A report, released by NRMA Insurance, found that the so-called “selfie-generation” was among the most helpful and community-minded in the country.
The research, which surveyed more than 2,000 people, found the majority of Australians were committed to helping others with nearly three quarters giving up their time to help the community and 41 per cent of respondents formally volunteering. In particular, young people aged between 18 and 34 were found to be the group most likely to give up their time to help others (80 per cent compared to 74 per cent on average) or volunteer in their community (43 per cent compared to 41 per cent on average).
NRMA Insurance executive general manager shared value, Ramana James said while millennials were often perceived as “fickle or entitled”, the reality was quite different. “Young people are well connected, open-minded and have the energy and optimism needed to make a difference,” James said. “Help is who we are as Australians. We give people a hand up when they need it and we roll up our sleeves when things get tough. “It’s reassuring to see that this spirit of ‘help’ is alive and well among those who are the future of Australia.”
Volunteering Australia CEO Adrienne Picone told Pro Bono News she was “pleasantly surprised” with the findings. “In our experience it isn’t backed up by numbers particularly looking at the ABS data and Giving Australia Data,” Picone said. “Certainly in ABS they found that the age group between 45 and 54 were likely to be the highest group that were volunteering, and I think in Giving Australia it was 35 to 44 years olds but very closely followed by 45 to 54. “However, anecdotally, we do hear that young people are volunteering in vast numbers and they are volunteering in different ways than perhaps their older counterparts. “It is really promising for the future when we are getting these sorts of numbers of young people telling us that they are actually giving back to the community.”
Picone speculated there could be an issue in how volunteering data was captured and how volunteering was defined that could account for the different findings. “Often what we call volunteering, people don’t necessarily see as being a volunteer, they may consider themselves helping out or working on a project, they might not use that word. I think that often is the case with young people,” she said.
According to the survey, young people were more likely to say they gave back because it made them “feel good”’ (54 per cent compared to 41 per cent on average) and because they wanted to make a difference (36 per cent compared to 34 per cent on average).
The latest study also asked people about how they felt about their community and the challenges faced in helping others. The findings showed those who volunteered were more likely to feel like they belonged in their community (with 78 per cent compared to 65 per cent on average).

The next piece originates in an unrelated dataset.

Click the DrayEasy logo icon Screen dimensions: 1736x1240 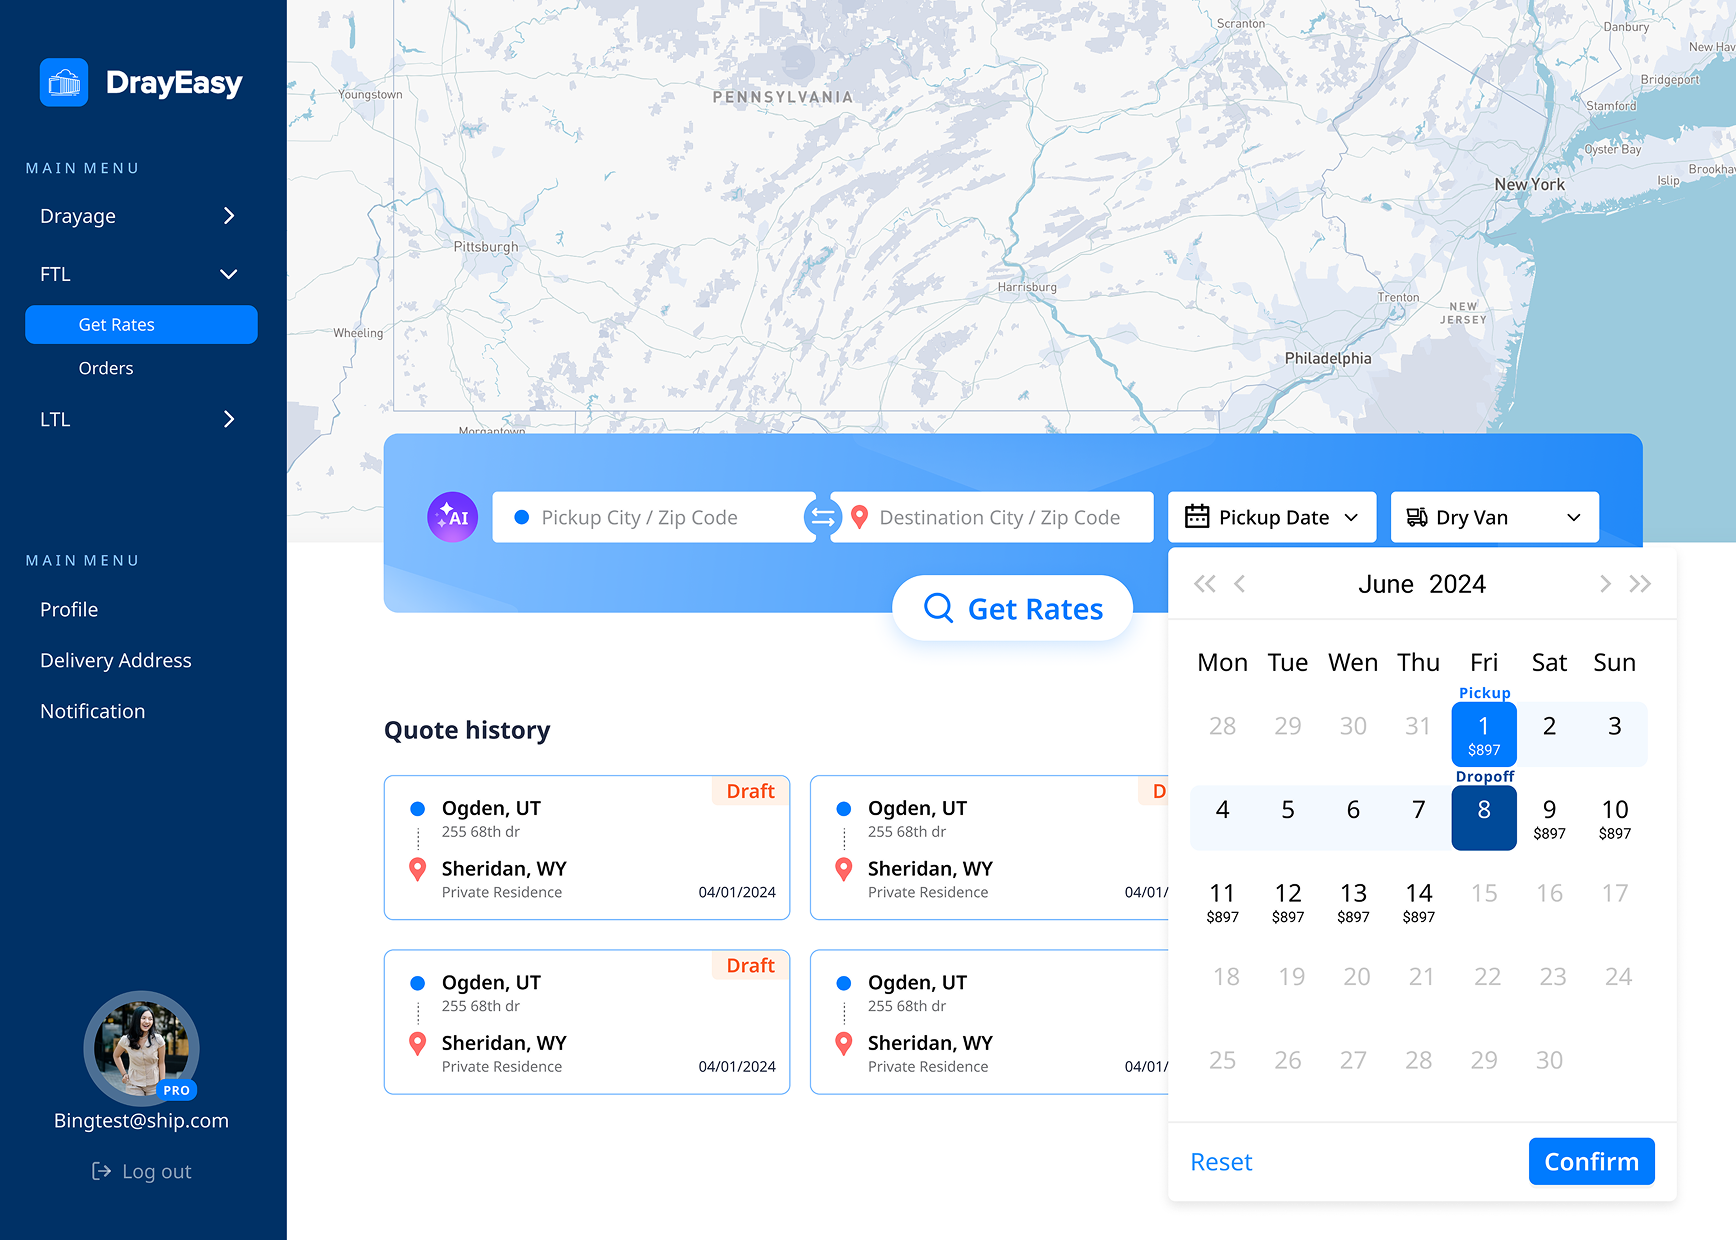point(63,82)
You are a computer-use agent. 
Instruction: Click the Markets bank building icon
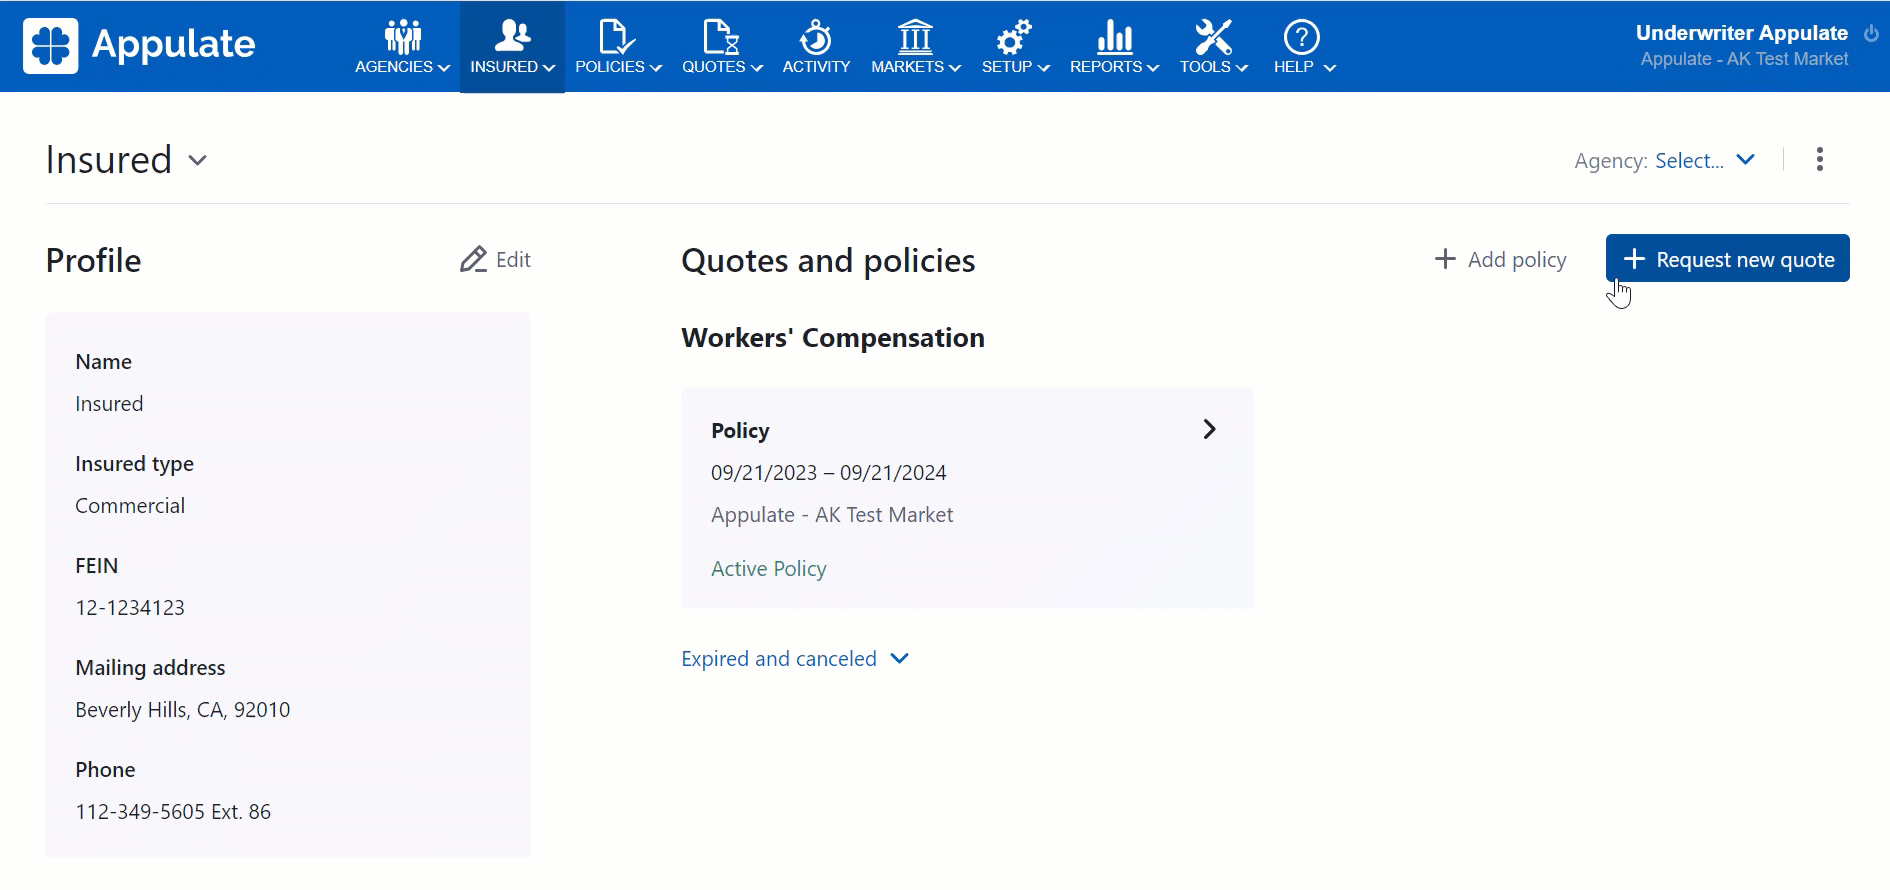pos(915,37)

However the biggest barriers to helping others or volunteering were identified as work commitments (36 per cent), “busyness” (31 per cent) and the out of pocket expenses involved (25 per cent). James said while it was not always easy to find the time to volunteer and give back, for those who did, the rewards were great. “Not only are you helping others, but you are helping make your community stronger and more connected,” he said. “We think it’s important for people to remember that every little bit of help counts. Taking a few minutes out of your day to help a neighbour maintain their property, or help a local community organisation with a project can make a real difference.”

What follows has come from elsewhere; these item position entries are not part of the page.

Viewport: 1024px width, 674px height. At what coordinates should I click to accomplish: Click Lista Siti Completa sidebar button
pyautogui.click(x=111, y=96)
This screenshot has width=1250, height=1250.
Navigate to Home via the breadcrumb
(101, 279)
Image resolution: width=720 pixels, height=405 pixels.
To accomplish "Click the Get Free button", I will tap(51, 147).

Michael Andrews, the Queensland Young Volunteer of the Year 2017, told Pro Bono News there was an “organisation for everyone”. “I think now more than ever people, especially young people, are volunteering for causes that are close to their heart and causes that they are passionate about,” Andrews said. “There is an organisation for everyone.“ Especially now organisations are taking a different approach to volunteering, and not just sticking with the traditional models, they have project based and skilled based instead of just the long term traditional model. It is great that they are providing the opportunity.”
The 19 year old, who started volunteering with St John when he was five years old and has spent the last five years volunteering with Surf Life Saving Queensland, said he thought people would be surprised to hear that young people were volunteering more but that it made sense. “I think our generation are passionate about issues. It should come as no surprise that people want to give back in ways that they enjoy,” Andrews said. He said it boded well for the future. “I know in the organisation where I am volunteering at the moment, they always say that young volunteers are the future, which is true to some extent, but they are also part of the present,” he said.“I think it is great that you can engage young people now, so as they grow up, they can still be involved in not-for-profit organisations, or volunteer organisations and continue throughout their life.”